Prompt: Extract, from the records beneath this instruction, each line that contains the word "label".

Data provided:

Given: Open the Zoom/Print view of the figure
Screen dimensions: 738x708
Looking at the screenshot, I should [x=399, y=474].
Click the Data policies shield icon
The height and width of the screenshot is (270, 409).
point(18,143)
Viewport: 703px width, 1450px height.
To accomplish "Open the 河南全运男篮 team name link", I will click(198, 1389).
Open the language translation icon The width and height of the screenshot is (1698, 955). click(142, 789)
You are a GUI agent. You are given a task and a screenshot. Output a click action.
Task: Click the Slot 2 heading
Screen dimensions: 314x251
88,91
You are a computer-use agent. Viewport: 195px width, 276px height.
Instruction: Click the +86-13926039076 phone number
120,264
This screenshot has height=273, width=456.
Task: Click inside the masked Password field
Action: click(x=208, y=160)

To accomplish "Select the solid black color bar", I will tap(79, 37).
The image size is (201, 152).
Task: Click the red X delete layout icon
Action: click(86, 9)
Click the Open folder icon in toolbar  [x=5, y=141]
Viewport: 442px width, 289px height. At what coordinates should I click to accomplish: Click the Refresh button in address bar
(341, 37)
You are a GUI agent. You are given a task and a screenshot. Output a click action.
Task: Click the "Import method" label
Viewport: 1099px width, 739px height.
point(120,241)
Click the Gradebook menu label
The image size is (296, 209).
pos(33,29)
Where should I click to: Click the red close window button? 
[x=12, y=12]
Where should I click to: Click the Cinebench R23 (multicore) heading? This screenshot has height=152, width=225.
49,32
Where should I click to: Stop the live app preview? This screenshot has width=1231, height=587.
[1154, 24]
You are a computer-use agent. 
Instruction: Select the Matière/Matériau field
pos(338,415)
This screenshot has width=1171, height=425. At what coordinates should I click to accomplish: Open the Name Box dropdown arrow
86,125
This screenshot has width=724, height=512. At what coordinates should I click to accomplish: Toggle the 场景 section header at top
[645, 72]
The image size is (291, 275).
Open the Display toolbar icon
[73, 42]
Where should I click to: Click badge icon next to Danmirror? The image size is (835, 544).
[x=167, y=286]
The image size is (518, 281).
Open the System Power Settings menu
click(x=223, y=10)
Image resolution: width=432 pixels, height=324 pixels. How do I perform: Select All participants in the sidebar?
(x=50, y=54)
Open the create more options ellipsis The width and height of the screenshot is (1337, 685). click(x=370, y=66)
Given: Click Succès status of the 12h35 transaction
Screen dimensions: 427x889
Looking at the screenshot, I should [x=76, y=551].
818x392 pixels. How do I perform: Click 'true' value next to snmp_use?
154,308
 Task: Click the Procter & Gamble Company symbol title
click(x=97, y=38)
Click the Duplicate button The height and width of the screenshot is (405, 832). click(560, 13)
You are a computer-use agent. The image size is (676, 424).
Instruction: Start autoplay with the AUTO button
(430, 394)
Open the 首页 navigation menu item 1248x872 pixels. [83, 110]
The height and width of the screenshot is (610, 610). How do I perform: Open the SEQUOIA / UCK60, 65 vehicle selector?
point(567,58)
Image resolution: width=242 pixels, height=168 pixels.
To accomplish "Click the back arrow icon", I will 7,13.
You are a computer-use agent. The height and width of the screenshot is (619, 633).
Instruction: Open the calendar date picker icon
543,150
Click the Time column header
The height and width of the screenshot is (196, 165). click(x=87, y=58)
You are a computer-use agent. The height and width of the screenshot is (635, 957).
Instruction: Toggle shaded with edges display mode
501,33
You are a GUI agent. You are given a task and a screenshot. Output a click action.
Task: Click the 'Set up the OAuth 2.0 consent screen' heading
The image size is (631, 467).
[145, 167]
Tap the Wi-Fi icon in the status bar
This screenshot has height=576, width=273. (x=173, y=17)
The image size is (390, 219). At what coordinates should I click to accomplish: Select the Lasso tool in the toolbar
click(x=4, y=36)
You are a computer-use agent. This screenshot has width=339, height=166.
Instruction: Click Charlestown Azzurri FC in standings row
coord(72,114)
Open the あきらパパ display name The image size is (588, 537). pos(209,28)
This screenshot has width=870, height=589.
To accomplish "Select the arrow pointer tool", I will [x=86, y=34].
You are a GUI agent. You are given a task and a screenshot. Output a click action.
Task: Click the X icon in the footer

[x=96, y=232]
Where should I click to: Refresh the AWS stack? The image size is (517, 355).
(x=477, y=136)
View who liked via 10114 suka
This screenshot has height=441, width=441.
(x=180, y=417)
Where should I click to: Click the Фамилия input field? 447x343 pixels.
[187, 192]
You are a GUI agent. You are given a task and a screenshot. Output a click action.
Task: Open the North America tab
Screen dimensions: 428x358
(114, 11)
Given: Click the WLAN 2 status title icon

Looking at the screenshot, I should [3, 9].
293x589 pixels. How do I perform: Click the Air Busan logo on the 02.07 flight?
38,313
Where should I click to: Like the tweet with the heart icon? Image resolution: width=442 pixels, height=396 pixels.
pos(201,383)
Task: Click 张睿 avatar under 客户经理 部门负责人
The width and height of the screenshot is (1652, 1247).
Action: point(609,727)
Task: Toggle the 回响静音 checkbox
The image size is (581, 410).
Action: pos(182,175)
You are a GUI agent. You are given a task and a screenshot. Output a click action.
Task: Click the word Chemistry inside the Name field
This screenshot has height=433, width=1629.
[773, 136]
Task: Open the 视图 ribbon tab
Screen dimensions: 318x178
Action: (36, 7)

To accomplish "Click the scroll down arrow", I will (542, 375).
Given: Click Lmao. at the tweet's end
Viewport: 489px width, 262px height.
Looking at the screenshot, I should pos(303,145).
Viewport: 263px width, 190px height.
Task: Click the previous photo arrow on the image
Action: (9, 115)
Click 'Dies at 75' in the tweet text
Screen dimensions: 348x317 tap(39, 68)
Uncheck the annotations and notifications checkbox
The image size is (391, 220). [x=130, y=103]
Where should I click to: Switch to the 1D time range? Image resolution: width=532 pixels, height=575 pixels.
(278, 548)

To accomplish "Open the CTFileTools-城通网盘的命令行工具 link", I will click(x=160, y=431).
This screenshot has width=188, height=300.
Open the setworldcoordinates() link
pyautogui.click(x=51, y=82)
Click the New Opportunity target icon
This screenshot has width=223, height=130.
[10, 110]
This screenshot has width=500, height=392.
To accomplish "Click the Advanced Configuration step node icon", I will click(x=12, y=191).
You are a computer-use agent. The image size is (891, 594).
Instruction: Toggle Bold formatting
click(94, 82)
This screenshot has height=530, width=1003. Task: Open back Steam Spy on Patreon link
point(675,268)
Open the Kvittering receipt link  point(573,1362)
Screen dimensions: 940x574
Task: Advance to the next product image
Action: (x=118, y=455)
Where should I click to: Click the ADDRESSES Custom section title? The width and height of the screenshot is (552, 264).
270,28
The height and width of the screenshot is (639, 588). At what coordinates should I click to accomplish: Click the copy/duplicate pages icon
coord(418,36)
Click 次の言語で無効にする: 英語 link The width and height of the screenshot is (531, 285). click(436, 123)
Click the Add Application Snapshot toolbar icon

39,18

Result:
Task: Click the "Import method" label
Click the Gradebook menu label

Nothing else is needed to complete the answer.